Glenn Miller: Iowa’s King of Swing

by Michael Swanger

Iowa native Glenn Miller’s body was never recovered after the plane he was traveling on mysteriously disappeared in bad weather on December 15, 1944, over the English Channel en route to entertain United States troops in France during World War II, but his body of work and legacy as an American icon is no mystery to the world.

Miller, a musician, arranger, composer and bandleader, helped define the swing era and was one of the best-known recording artists from 1939 to 1942, thanks in part to a distinctive sound that emphasized melody and complimentary harmonic lines. During that period, The Glenn Miller Orchestra recorded seventeen Top 10 hits – including “In the Mood,” “Chattanooga Choo Choo,” “Tuxedo Junction,” “Little Brown Jug,” “Moonlight Serenade” and “Pennsylvania 6-5000,” making it, arguably, the most popular Big Band of its time.

During the early 1940s, Miller’s popularity was so great that he was earning about $20,000 a week.
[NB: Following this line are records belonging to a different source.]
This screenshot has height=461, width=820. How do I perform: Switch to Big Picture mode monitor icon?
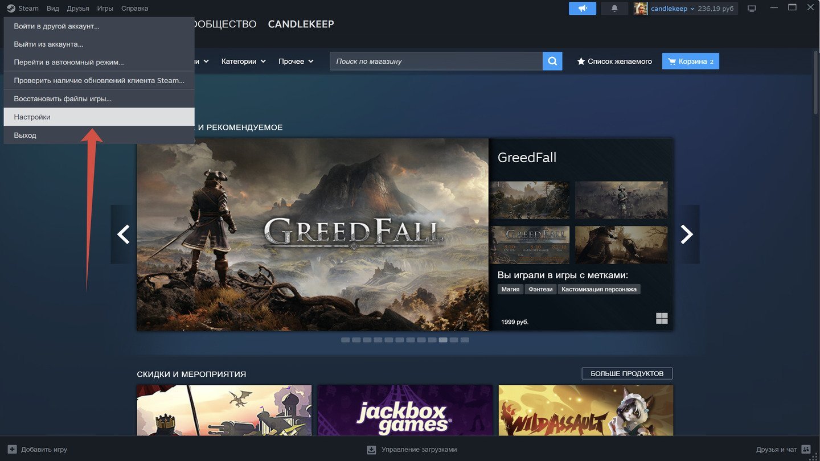[752, 9]
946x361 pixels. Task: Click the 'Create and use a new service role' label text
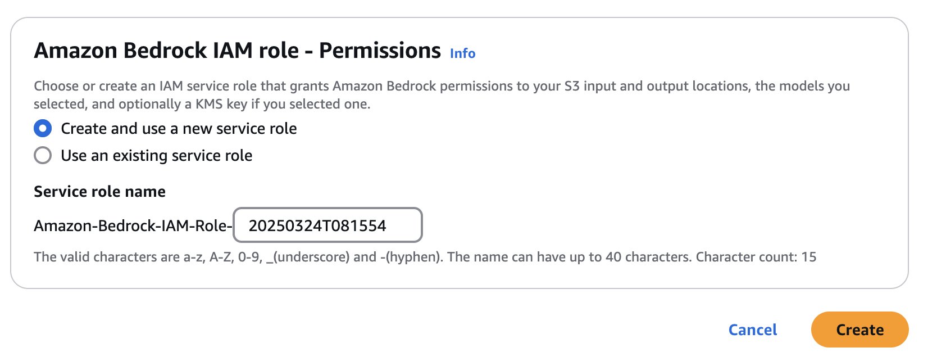179,128
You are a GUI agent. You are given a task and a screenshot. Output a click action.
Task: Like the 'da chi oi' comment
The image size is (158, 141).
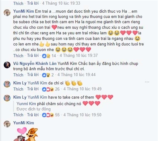click(18, 89)
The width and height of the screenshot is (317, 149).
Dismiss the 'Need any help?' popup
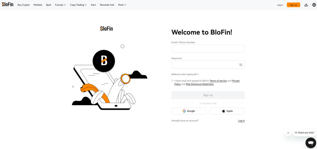pyautogui.click(x=288, y=133)
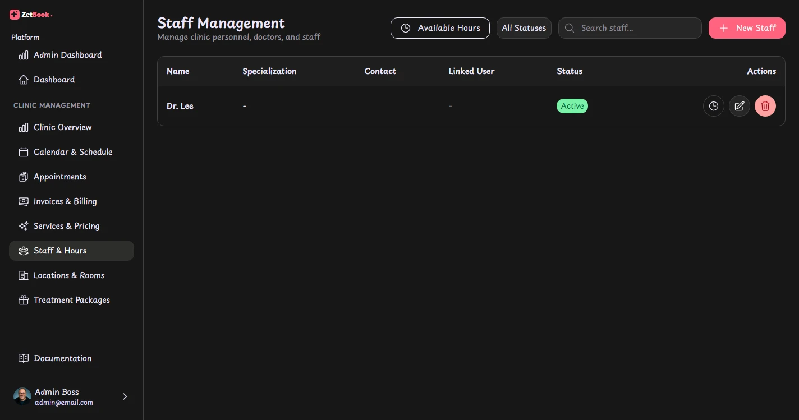The height and width of the screenshot is (420, 799).
Task: Expand the Admin Boss account chevron
Action: (125, 396)
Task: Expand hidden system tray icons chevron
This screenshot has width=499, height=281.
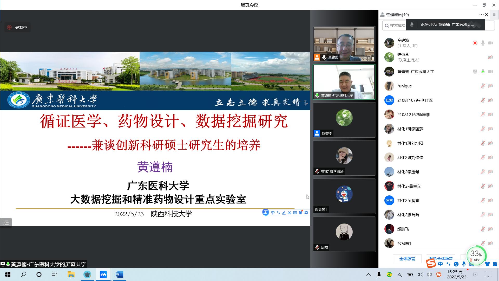Action: coord(368,274)
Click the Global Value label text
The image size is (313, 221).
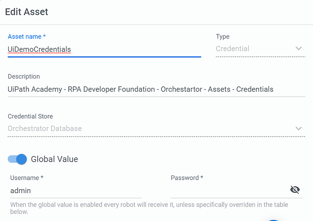[x=54, y=159]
His Big Band was featured three times a week during a 15-minute radio broadcast for Chesterfield cigarettes on CBS, and Miller and his group appeared in two movies: 1941’s “Sun Valley Serenade” featuring Milton Berle, and 1942’s “Orchestra Wives” featuring Jackie Gleason.

But in 1942, at the peak of his civilian career, Miller decided to forgo further fame and fortune and persuaded the U.S. Army to enlist him at age 38 so he could “be placed in charge of a modernized Army band.” He was soon transferred to the Army Air Corps, which later would become known as the Air Force, where he attained the rank of captain and led a military band that performed more than 800 concerts, live and over the radio, to thousands of American troops – and millions of other listeners. Those appearances established him as a beloved patriot and entertainer among a generation of Americans that would later become known as “The Greatest Generation.”

During his brief military career, Miller earned numerous awards, including the Bronze Star Medal, The World War II Victory Medal, campaign medals in America, Europe, Africa and the Middle East and The Marksman Badge with Carbine and Pistol Bars.